It is an atmosphere in which
the aim of the good man is not so much to live justly, to help the
society to which he belongs and enjoy the esteem of his fellow
creatures; but rather, by means of a burning faith, by contempt for the
world and its standards, by ecstasy, suffering and martyrdom, to be
granted pardon for his unspeakable unworthiness, his immeasurable sins.
There is an intensifying of certain spiritual emotions; an increase of
sensitiveness, a failure of nerve." It was in such a state of the
social mind that Christianity had its birth. It was, as we have before
pointed out, one of many competing for dominance.

COLLECTED DATA -
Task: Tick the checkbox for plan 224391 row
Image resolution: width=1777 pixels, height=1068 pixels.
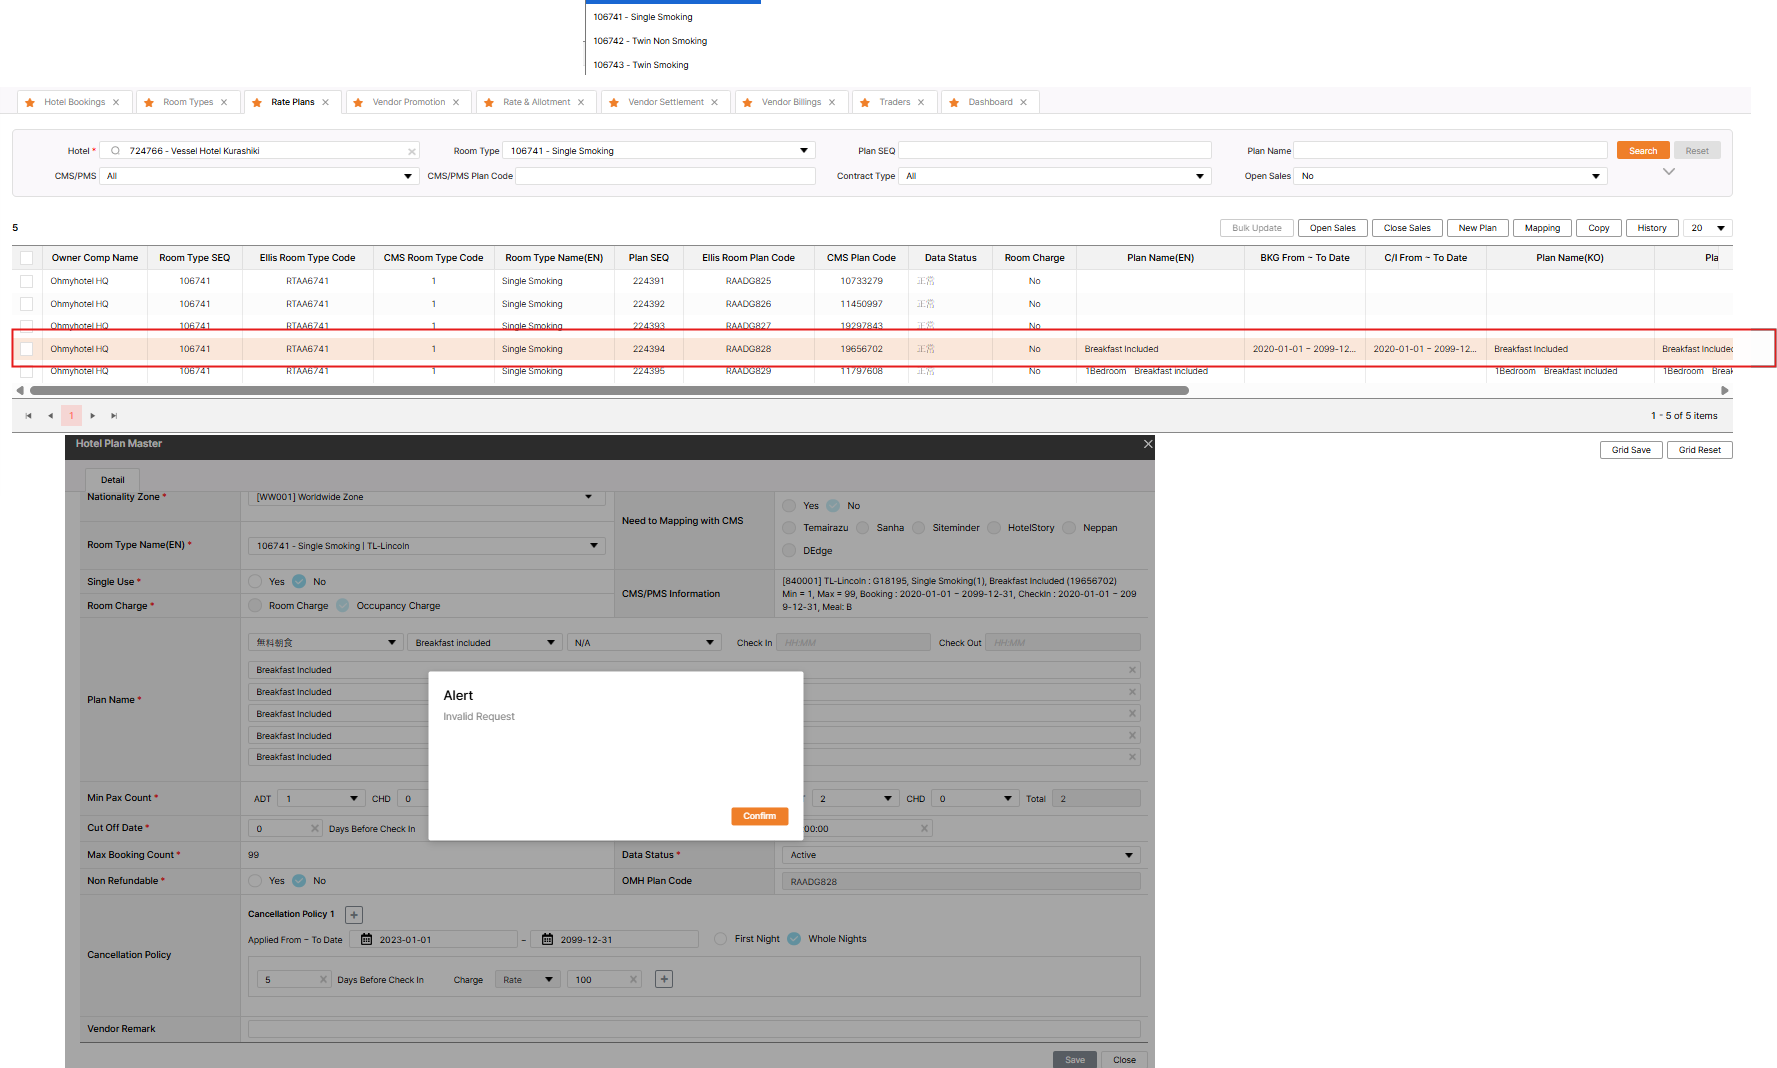Action: click(27, 282)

GIVEN PROBLEM - Decide whether each statement agrees with the passage about the birth of Christianity, giving yes or no and quoting the words of the passage that settle it: (a) The good man's aim is described as mainly living justly and enjoying the esteem of others. (b) Christianity is said to have arisen in such a state of the social mind. (c) Christianity is presented as having no rivals for dominance. Rely only on the passage about the birth of Christianity.

RESULT BELOW -
(a) No: "the aim of the good man is not so much to live justly, to help the society to which he belongs and enjoy the esteem of his fellow creatures"
(b) Yes: "It was in such a state of the social mind that Christianity had its birth."
(c) No: "one of many competing for dominance"